单单三个主要的 V2Ray-core 项目加起来 80k star ，还有各类周边生态，还有别的协议，issue pr 不计其数，你定义为旁门左道的标准是什么？

我不想与你争论 stunnel 和它们谁更好用，但请你意识到一点：GFW 是个黑盒，对抗它的人没有人真的知道它具体是怎么运作的，中国很大，网络环境很复杂，网络需求也不同，所以“个体差异”也很夸张，有些人用远古协议裸奔一样说没被墙，但前沿探索是要照顾“短板”的，也就是更容易被墙的人的。目前的它们的种种奇思妙想是灵丹妙药吗？
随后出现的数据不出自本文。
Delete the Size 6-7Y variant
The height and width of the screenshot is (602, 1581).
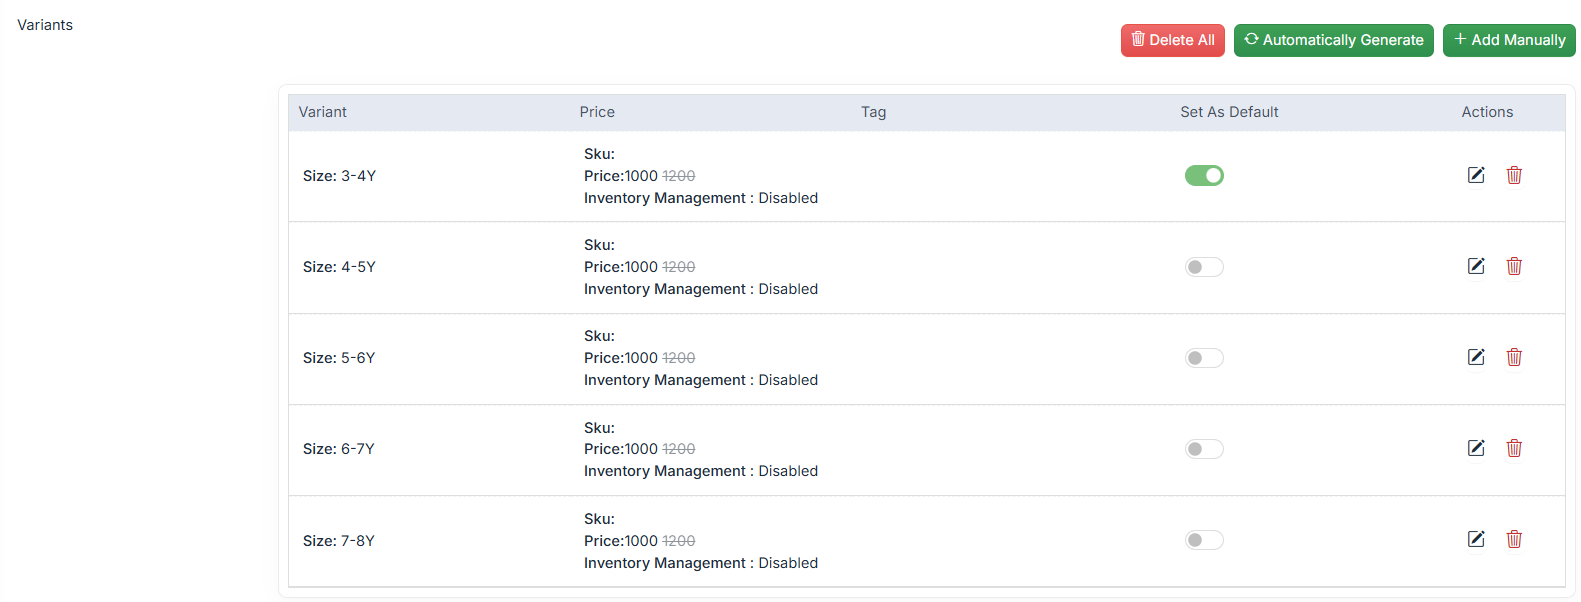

不是，但面对不断升级的 GFW ，停止对抗的探索你觉得是正确的态度吗？

（ V2Ray：A unified platform for anti-censorship.）

> stunnel 在连接前验证客户端身份

这些年，TLS 乃至于 QUIC 都被你定义的旁门左道圈子玩出花来了，你说的都是很基础的操作。
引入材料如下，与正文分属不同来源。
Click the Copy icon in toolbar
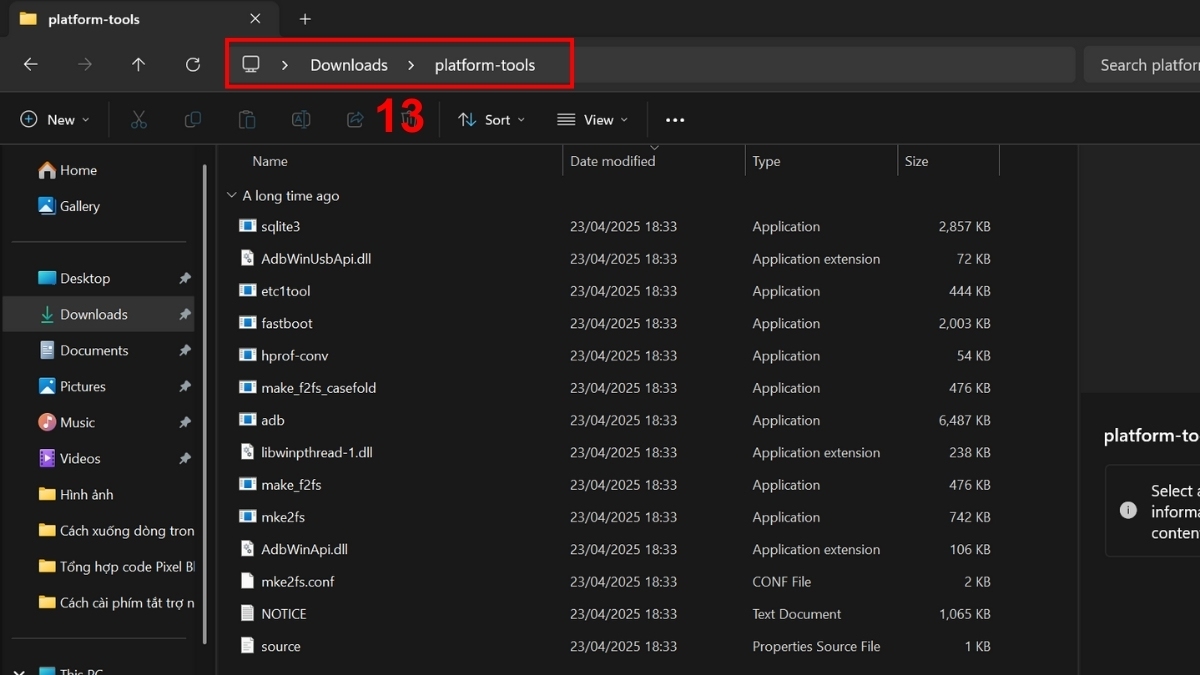point(193,120)
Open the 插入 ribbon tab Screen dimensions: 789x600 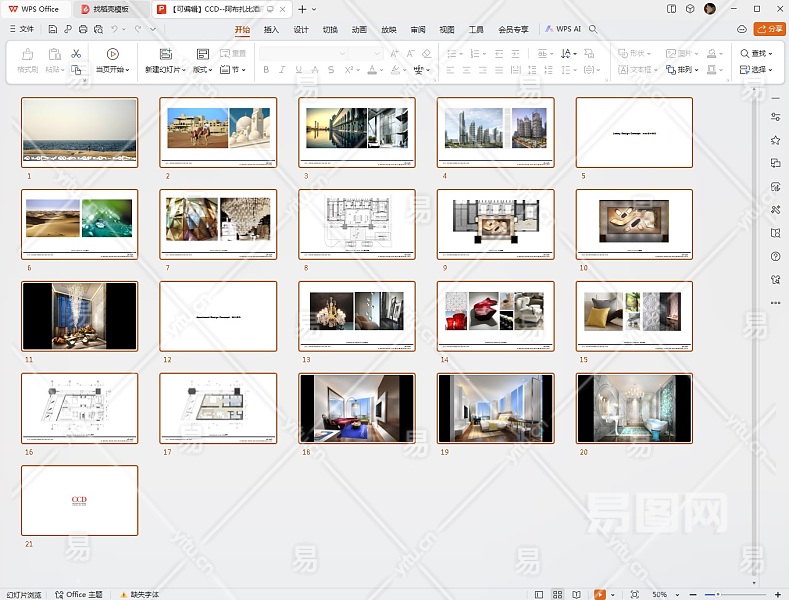coord(271,30)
RPRX 前阵子不是说失踪了么，vless 都不维护了？

@0o0O0o0O0o 我一直觉得 GFW 上千企业很难没有内鬼的，而且也不排除挟“盗”自重的可能。只需要在敏感时期调高审核力度就可以对上面交差了

@cy18 #51 哪来的无特征这种说法，境外节点，无名小站，莫名其妙的主页，多到吓人的加密流量，这 4 大特征去不掉，却因掩盖了包长度之类的小特征而沾沾自喜，脑子有坑。

@ungrown 其实这几个还算正常
境外节点：国外 APP 很正常
无名小站：很多知名服务背后提供服务的域名也很怪
莫名其妙的主页：提供服务的域名没有主页都很正常
多到吓人的加密流量：毕竟 https 等已经很普及了

如果真按这个标准作为特征，误杀率想必居高不下

希望类似的工具再多点，被识别就淘汰很正常，我流量一个月才 50G ，都被阻断 443 了，目标暂时用机场代替了。
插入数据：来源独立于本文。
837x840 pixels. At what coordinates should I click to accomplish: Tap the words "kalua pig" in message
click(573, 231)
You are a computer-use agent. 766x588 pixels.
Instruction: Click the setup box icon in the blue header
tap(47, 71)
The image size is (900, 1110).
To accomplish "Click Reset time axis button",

PS: 推广 stunnel 的那个真是勤快啊，要不是有人回复了他，我都不知道他也回这个帖子了

@Remember 逼着作者改成 MIT 协议，不改就骂人，这就是 V2EX 的风气，纯度大大降低了捏

@Remember 你可以不用别人的代码，但是你不能逼着作者去修改开源协议，我觉得这是作为一个人最基本的道德，不过，你例外，你的思维就是和某 G 一样，"奉献自己才是对的，你都把代码公开了，为什么不修改协议为 MIT 呢？你是不是有私心？这样是不行的，我们 Debian 用户没有方便快捷的 v2ray 包可以用了，不能一键 apt install 了，你要被批判，要大字报批判你！这是对开源的不尊重！只有 MIT 协议才是我们 Debian 用户最纯正的信仰！"

@Remember handbrake 源代码里 include 了 fdk-aac ，fdk-aac 的许可和 gpl 是不兼容的，但是 handbrake 也没有直接移除 fdk-aac 相关代码，只是不在二进制分发内包含 fdk-aac
这就是国外社区的和谐，到了简体字社区，一群人拿着自由软件过来冲作者，强制要求改成 MIT 协议与上游 v2ray 保持一致，以满足他们在 Debian 做包的目的

@Remember 一个伟人的语录，仅供参考，这个观点应该与你的想法一致，不然怎么会对我的回复反应如此激烈

> 我认为如果你在使用开源软件（例如 Linux ，Go 语言），那对开源社区就是有愧的，所以做一点开源软件就想当于还债> 了。有些人还一点，有的人还多了，大部人不还。但是以这个角度看就不是自己免费工作让别人利用了。因为开源软> 件的开发者肯定是期待你以开源软件回报的。

@FrankAdler #58 这个老哥在几乎每一个涉及到科学上网的都要说一下 stunnel 多好用，自己用着多稳定。我使用 stunnel 跑了一波大流量测试后，还是被封端口。也许是幸存者偏差，真稳定还得是 IPLC 。

@LnTrx 有没有可能，数据不在境内流量又大的网站被封是应有之义，这不叫“误杀”

@doruison 误杀是指被误以为是梯而干掉。单纯数据不在境内流量又大被封是不是应有之义，外界不知道，能知道的只是有许多现存健在的案例。

@0o0O0o0O0o 现在我也很纳闷，软件流量大容易被封？？，完全是被神话的软件猜测,之前 ss 被封这样说，v2 被封也这样说，tls 被封也这样说。，实际上知道的人少的软件就不容易被封？？（比如有一个天天吹自己不会被封的 ssr over tls ，还有 2021 年前的 naiveproxy ）

每次出现问题，一群小白都说是流量大被封，从 2015 到现在，从未改变

流量就是最大的特征，有哪个境外 ip 会长时间大流量的连着一个境内 ip ？

没理解代理链的说法，我在本地构建了一个环境 trojan-client -> tunnel ( http proxy client -> trojan-killer) -> trojan-server ，没发现有检测出来 trojan 流量，有没有懂的大佬出来解惑一下。

@LnTrx 你流量大的境外网站就找不到几个在境内可以合法访问的啊，甚至多数理由都找不到……

大流量确实会被 Ban ，自己试下不开代理，从境外网站下一些几百 M 的文件试试，连接经常被中断。

和主题无关，从其人种种事迹看，这个作者看起来确实不像个情绪稳定的成年人
同时这和他对爬梯事业做出的诸多贡献是两码事，不可混为一谈

@Remember 不存在懂不懂，知道等，chunixuax 不管怎么说，可说无限任何任何都完美

@yaoxuming 电新用 cf 的 ipv4 延迟太高了，不如移动

@yaott2020 内鬼？不是有人喷 rprx 让 xray 停止更新吗